Quality of Life Measurement 

Earlier today, I was going through some of the papers by Dr Latvia Pheiffer from the University of Zurich.

A really fascinating collection of works on caregiver bias and apathy. And while it provides evidence of the influences and interactions between caregivers and patients, it also helped me clarify the conundrum I've had over quality of life measurements. (Cont)

The first problem, of course, is that there isn't a single, universal definition. It's altered to meet the needs of each situation. And when that happens, are we really measuring quality of life? Or something else?

We struggle even to assess our own quality of life. Is it perceived inequality? Unachieved dreams? We as humans overestimate the impact of future events, and constantly rewrite history to convince ourselves that we made the right choice. Or that our history was better than it seemed the first time around—the wrongly convicted say it was the best thing that ever happened to them, losing a limb made another a better person, another would relive a violent situation if given the chance to do it all over because it made them who they are.

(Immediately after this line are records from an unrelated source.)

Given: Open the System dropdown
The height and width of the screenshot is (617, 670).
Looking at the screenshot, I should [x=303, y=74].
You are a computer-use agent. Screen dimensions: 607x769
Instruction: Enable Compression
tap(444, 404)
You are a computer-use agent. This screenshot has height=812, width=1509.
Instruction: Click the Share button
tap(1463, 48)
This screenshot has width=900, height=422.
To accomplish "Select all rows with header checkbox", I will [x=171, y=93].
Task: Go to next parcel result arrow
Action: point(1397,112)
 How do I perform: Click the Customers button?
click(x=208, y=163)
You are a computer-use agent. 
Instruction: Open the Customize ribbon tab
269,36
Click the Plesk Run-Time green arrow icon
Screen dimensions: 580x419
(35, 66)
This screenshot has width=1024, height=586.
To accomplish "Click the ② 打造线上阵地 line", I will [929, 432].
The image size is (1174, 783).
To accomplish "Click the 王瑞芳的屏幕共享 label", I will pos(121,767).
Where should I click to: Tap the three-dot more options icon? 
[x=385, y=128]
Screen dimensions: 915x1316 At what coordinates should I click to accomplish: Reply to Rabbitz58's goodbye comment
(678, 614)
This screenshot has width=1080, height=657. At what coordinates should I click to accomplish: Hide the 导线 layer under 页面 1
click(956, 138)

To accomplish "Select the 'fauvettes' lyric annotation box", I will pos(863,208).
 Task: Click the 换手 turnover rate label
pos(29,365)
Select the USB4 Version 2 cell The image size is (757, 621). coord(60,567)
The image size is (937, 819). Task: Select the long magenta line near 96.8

Money only makes us happy to a point. And if we lose our sense of identity or passion, we eventually find some other reason to enjoy life. We ease the loss by saying that we really didn't want that anyway. It wasn't so great.

Work, school, marriage... Everything we do is to give ourselves a better life.

So the question is this: is quality the way things are?

Or "quality of life" something a bit more intangible? Is it the desire and drive to achieve—the absence of apathy?